Sri Lankan journalist speaks of attacks on media
April 11, 2011
“They threw my unconscious body in a ditch and left me to die.”
Poddala Jayantha is a Sri Lankan journalist who was nearly killed because of his investigative reporting with regard to alleged human rights violations executed by the Sri Lankan government. He spoke of his experience last Thursday as part of the First Amendment Day celebration in the Cardinal Room of the Memorial Union.
“I stand here today as a political asylum as a Sri Lankan journalist,” said Jayantha through a translator. “I was forced to leave Sri Lanka to save my life. There are so many other journalists who live there in fear. Most of them are living in exile.”
In his presentation, Jayantha told a room full of future journalists of the role and influence of media in Sri Lanka and how the struggle has caused extreme censorship of the media.
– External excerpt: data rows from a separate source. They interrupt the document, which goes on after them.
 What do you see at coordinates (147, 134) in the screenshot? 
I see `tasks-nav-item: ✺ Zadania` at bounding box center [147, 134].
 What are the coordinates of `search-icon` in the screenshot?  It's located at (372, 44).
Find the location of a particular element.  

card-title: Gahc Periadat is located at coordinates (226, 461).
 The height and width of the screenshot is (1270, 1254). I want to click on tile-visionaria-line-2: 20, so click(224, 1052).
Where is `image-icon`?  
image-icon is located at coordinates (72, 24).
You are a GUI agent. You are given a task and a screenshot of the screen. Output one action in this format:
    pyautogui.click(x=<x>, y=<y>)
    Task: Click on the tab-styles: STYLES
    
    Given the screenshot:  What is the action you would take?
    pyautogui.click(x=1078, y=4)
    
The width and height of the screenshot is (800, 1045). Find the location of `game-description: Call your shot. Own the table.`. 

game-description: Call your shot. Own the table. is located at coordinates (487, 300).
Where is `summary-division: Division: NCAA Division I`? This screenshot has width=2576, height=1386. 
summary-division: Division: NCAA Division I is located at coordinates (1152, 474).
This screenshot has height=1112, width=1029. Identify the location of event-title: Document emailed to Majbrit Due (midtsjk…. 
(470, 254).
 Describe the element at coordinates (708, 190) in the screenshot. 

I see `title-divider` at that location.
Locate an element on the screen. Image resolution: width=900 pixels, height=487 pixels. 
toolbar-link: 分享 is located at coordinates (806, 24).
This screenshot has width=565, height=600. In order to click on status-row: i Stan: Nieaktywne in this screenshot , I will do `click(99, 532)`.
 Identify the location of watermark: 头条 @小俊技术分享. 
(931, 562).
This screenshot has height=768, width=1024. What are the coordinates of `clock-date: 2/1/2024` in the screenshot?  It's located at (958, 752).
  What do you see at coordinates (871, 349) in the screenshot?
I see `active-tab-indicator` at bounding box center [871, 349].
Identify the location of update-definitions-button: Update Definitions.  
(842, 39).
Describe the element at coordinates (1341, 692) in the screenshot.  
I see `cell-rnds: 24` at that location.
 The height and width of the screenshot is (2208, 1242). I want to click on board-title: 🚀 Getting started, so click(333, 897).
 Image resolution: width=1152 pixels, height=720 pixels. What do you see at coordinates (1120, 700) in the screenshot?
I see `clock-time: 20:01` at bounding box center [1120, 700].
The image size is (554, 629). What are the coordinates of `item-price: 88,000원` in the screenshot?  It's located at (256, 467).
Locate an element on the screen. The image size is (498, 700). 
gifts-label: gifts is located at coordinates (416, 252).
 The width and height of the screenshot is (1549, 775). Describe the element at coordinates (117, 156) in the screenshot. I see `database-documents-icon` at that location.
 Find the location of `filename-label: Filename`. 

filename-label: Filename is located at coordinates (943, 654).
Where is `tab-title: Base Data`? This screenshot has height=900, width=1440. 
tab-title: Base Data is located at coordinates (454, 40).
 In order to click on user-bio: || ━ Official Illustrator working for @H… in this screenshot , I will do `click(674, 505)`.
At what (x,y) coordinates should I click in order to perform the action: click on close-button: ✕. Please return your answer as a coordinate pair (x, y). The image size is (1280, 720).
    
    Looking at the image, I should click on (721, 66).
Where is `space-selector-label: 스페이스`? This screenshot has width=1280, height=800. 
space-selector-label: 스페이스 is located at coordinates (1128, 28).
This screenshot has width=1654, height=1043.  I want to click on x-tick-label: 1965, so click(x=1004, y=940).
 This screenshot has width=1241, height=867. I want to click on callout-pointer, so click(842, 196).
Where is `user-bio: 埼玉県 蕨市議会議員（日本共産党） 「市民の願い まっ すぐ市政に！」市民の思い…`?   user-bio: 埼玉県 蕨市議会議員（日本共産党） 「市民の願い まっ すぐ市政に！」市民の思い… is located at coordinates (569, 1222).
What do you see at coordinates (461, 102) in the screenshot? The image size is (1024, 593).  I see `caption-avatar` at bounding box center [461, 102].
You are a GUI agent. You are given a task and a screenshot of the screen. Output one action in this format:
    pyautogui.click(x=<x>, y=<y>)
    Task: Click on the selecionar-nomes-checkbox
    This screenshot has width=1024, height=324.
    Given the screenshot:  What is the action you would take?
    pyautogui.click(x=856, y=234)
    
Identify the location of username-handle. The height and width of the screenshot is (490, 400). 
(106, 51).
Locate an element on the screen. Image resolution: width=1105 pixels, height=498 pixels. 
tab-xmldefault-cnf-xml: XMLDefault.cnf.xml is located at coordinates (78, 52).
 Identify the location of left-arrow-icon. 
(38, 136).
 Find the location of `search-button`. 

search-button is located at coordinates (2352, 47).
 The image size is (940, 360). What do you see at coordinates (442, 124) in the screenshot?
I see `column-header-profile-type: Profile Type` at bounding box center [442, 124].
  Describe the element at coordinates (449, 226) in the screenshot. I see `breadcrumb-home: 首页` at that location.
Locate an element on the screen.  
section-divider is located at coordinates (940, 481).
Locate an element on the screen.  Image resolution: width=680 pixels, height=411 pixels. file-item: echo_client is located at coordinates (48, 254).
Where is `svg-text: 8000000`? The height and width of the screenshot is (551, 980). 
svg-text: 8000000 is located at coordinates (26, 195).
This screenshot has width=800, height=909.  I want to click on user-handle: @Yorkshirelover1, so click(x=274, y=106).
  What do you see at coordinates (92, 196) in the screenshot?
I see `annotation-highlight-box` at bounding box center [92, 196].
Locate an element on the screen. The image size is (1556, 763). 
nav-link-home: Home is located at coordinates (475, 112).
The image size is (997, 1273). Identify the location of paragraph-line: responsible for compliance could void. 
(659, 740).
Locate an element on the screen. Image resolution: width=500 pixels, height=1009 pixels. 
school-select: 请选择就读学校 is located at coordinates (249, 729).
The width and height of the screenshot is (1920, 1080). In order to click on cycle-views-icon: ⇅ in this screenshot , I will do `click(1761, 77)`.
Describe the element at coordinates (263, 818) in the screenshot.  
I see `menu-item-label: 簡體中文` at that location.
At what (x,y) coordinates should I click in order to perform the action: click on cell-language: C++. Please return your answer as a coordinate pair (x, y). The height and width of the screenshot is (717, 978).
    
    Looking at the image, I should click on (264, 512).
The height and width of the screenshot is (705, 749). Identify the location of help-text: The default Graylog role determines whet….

He speaks primarily on behalf of the Tamil minority against the human rights violations enacted during the civil war between the Liberation Tigers of Tamil Eelam and the Sri Lankan government.
The government tightened restrictions on the media following the end of the civil war in 2009, according to the Human Rights Watch report of 2010.
“As pressure mounted for an independent investigation into alleged laws of war violations,” the report said, “the government responded by threatening journalists and civil society activists, effectively curtailing public debate and establishing its own commission of inquiry with a severely limited mandate.”
Many of the threats were realized, Jayantha said.
“The first shots after the war was over were fired at the journalists and free media,” Jayantha said. “They virtually crushed the free media institutions, and they only have the pro-government media to assassinate the character of the people who oppose them, or they actually use death squads to kill them.”
As a matter of fact, Jayantha was the victim of a death squad, and he suspects they were motivated to silence him for speaking out against human rights violations.
“I was tortured and my left leg was broken,” he said. “And today I’m walking with the assistance of steel rod that has been placed there. They poured acid on me. They also cut my beard and hair and put it in my mouth and forced me to inhale, which caused severe problems in my lungs subsequently. They threw my unconscious body in a ditch and left me to die.”
Following the June 2009 attack, he was in the hospital for nearly a month and was unable to walk for six more. His case is not an exception, as many other journalists have been attacked and several have paid the ultimate price.
Jayantha said since this administration took over in 2005, five leading media institutions have been burned down, 35 media employees have been murdered and six journalists have been kidnapped. Five have been released due to public opposition, but one is still missing and has been since January of 2010.
There has been no ensuing investigation to many of these cases, including Jayantha’s, and his attack remains unsolved.
“Every atrocity committed against a journalist and the media since April 20, 2005, to Dec. 8, 2009, the day that an editor of a newspaper was murdered, is being gradually covered by the dust that invaded through time,” Jayantha said.
However, he continues to speak out against the Sri Lankan government and hopes to continue to fight for human rights in his home country. He called on journalists and the international community to fight for free speech and seek the truth and hold the government accountable for its actions.
“That’s why I’m appealing to journalists. … Don’t let this freedom die.”